What you should do
When you reach the line that contains "erasure poems (118, 1378)" in the data below, start reproducing lines exactly, and stop after the line that contains "Manual: absurd answers".

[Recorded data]
========

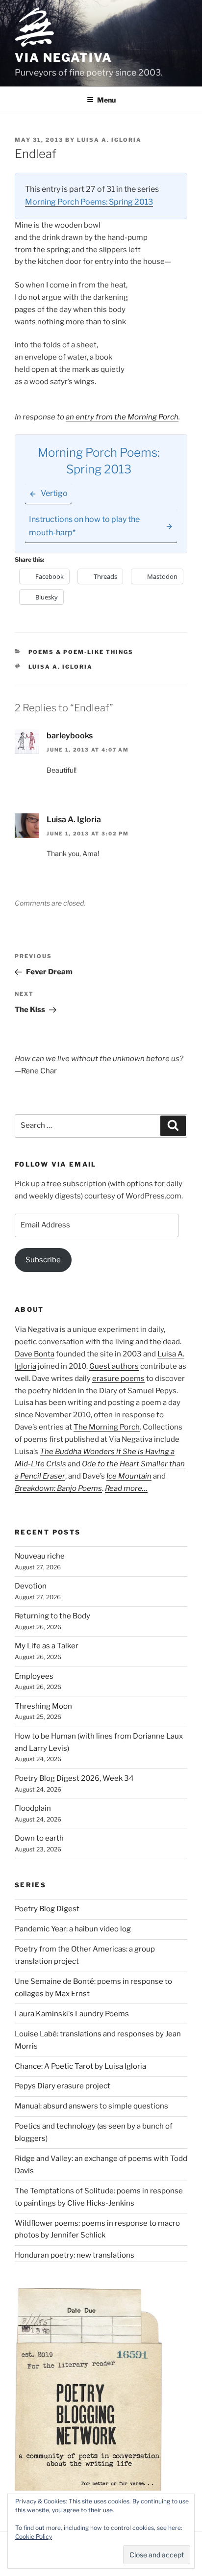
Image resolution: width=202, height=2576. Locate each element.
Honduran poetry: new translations (74, 2255)
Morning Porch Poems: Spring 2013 (89, 202)
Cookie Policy (33, 2536)
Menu (106, 100)
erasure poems (118, 1378)
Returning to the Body (52, 1616)
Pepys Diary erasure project (62, 2086)
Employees (34, 1676)
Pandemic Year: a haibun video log (73, 1929)
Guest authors (114, 1366)
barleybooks (70, 735)
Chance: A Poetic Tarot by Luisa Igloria (80, 2066)
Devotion (31, 1586)
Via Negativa (63, 58)
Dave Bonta (34, 1354)
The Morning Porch (107, 1427)
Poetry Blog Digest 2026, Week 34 (74, 1778)
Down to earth (39, 1838)
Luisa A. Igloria (109, 139)
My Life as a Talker (46, 1645)
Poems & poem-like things (81, 652)
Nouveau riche (40, 1556)
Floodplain (33, 1808)
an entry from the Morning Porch (122, 417)
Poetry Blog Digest (47, 1908)
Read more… (126, 1488)
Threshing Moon (43, 1706)
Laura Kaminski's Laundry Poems (72, 2013)
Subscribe (43, 1259)
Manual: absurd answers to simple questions (91, 2106)
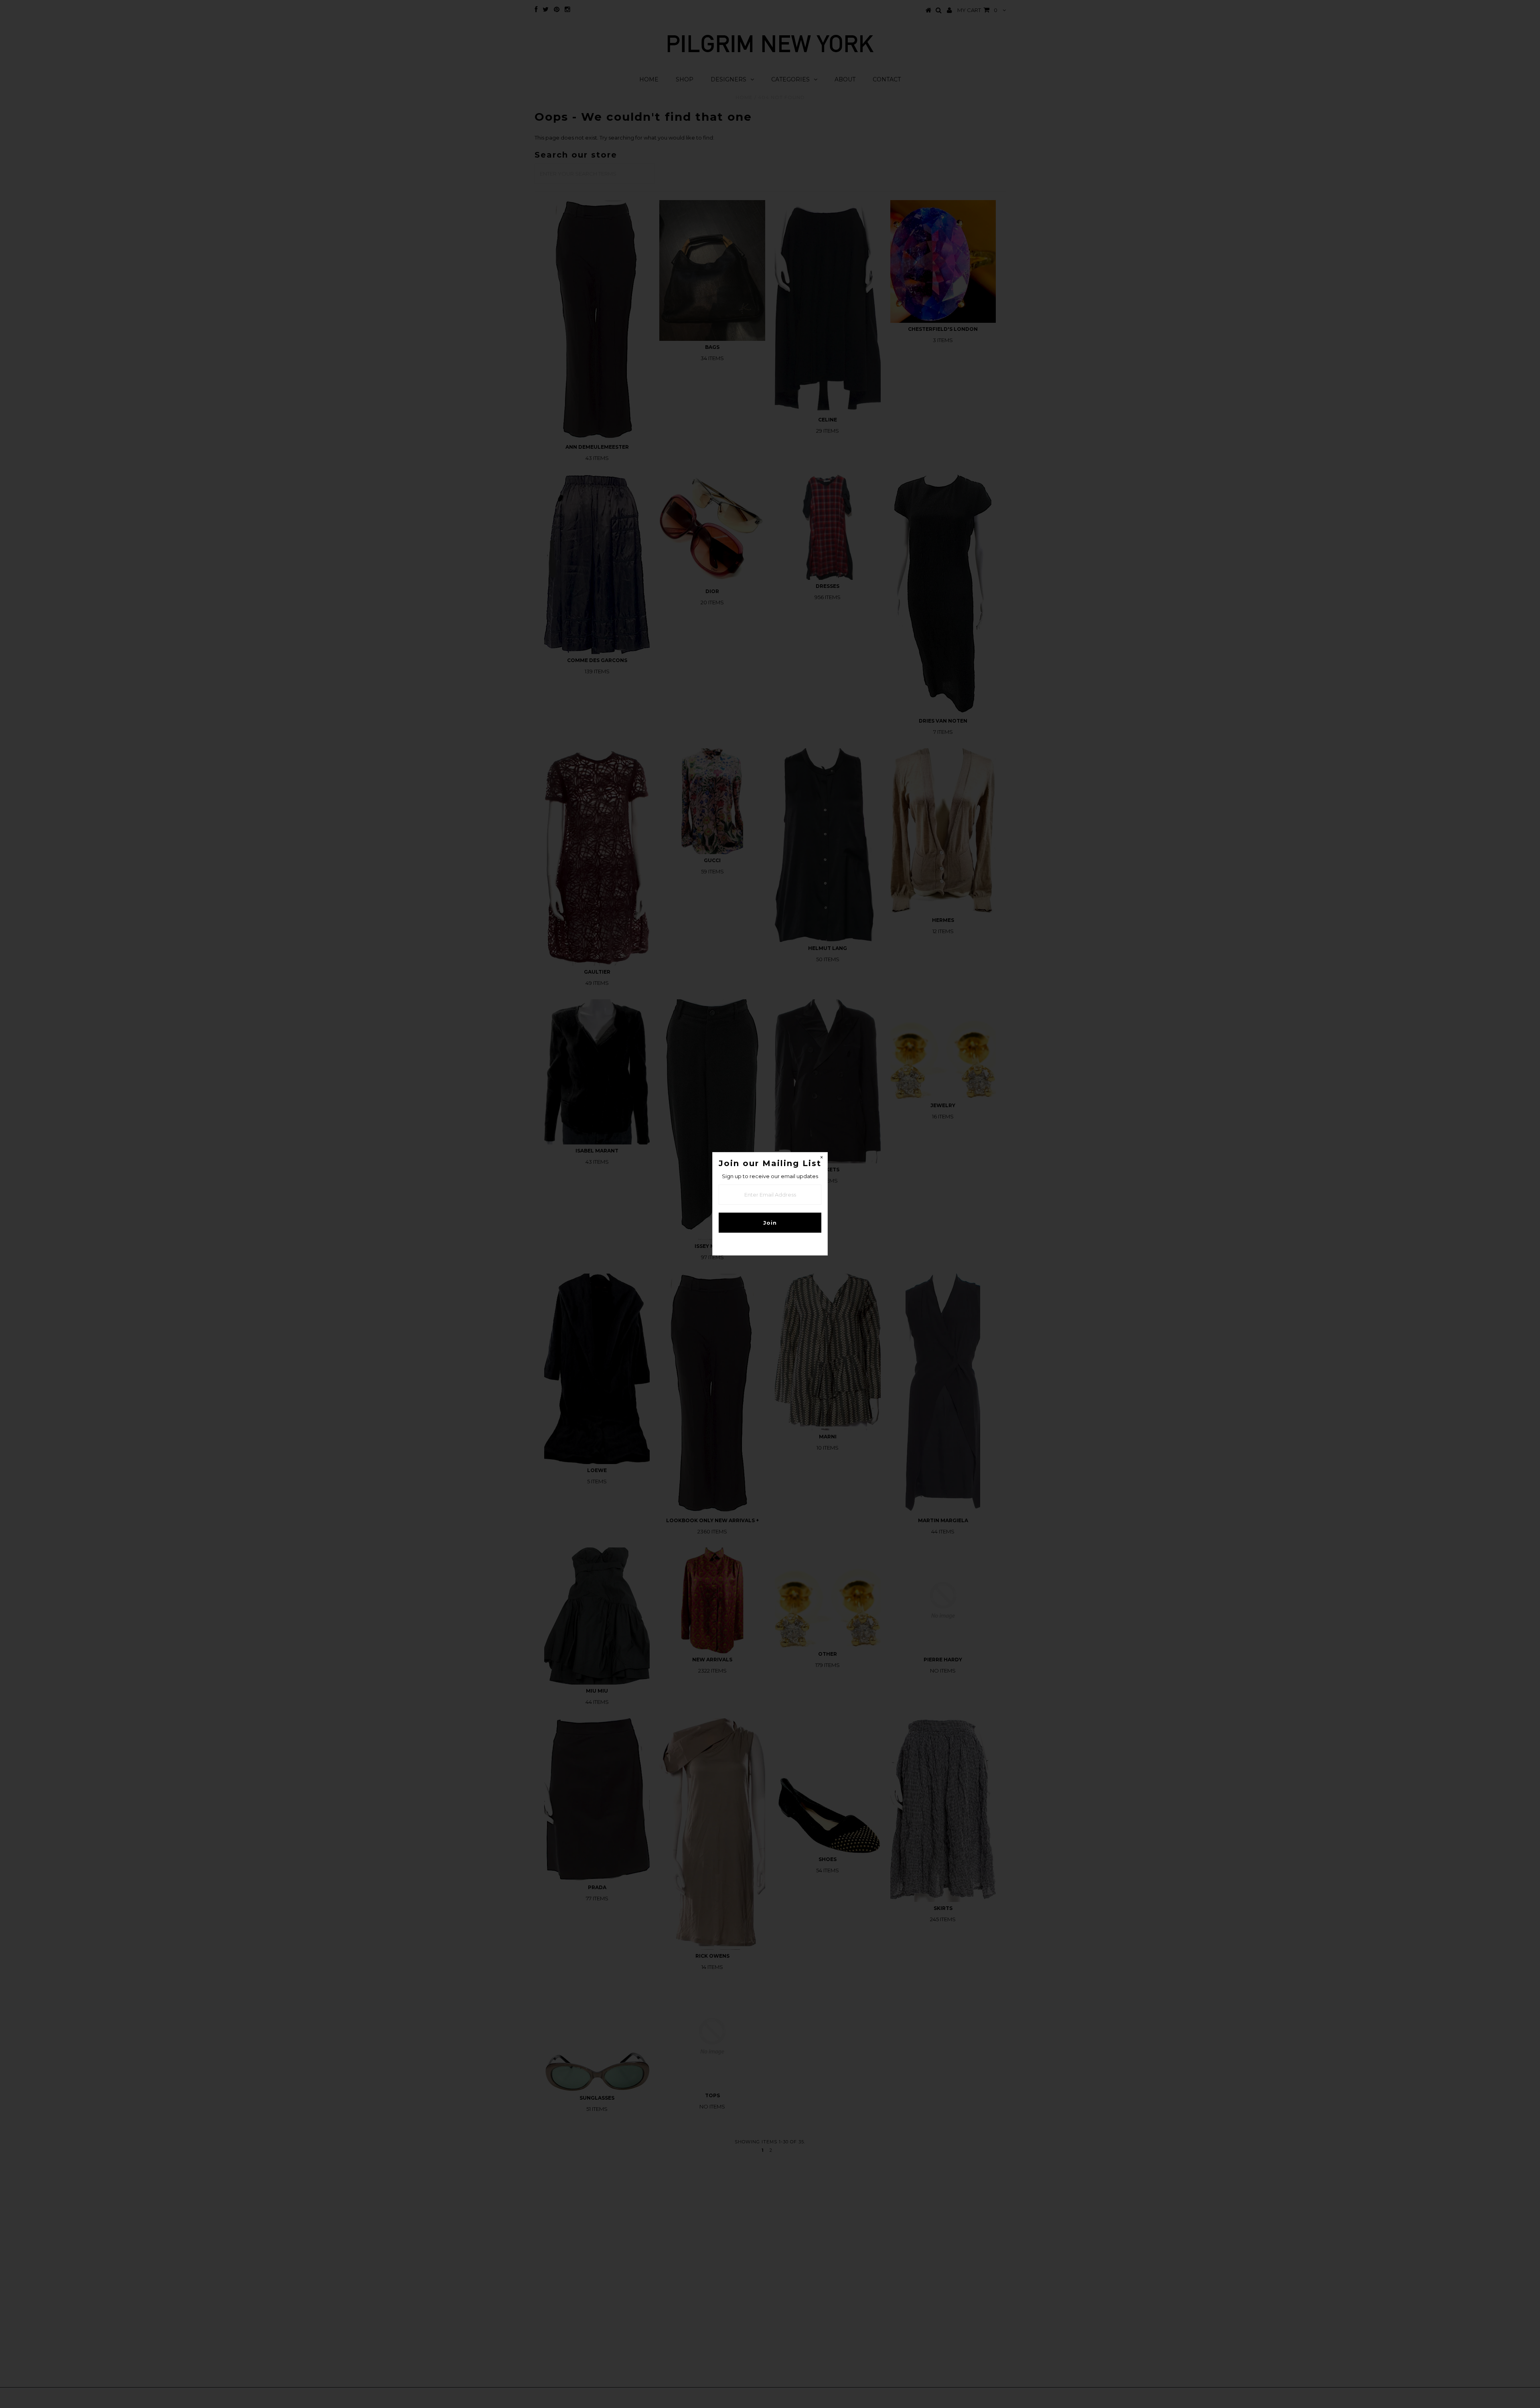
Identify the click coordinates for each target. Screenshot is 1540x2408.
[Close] (821, 1158)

========

Task output
erasure poems (118, 1378)
Returning to the Body (52, 1616)
Pepys Diary erasure project (62, 2086)
Employees (34, 1676)
Pandemic Year: a haibun video log (73, 1929)
Guest authors (114, 1366)
barleybooks (70, 735)
Chance: A Poetic Tarot by Luisa Igloria (80, 2066)
Devotion (31, 1586)
Via Negativa (63, 58)
Dave Bonta (34, 1354)
The Morning Porch (107, 1427)
Poetry Blog Digest 2026, Week 34 (74, 1778)
Down to earth (39, 1838)
Luisa A. Igloria (109, 139)
My Life as a Talker (46, 1645)
Poems & poem-like things (81, 652)
Nouveau riche (40, 1556)
Floodplain (33, 1808)
an entry from the Morning Porch (122, 417)
Poetry Blog Digest (47, 1908)
Read more… (126, 1488)
Threshing Moon (43, 1706)
Laura Kaminski's Laundry Poems (72, 2013)
Subscribe (43, 1259)
Manual: absurd answers to simple questions (91, 2106)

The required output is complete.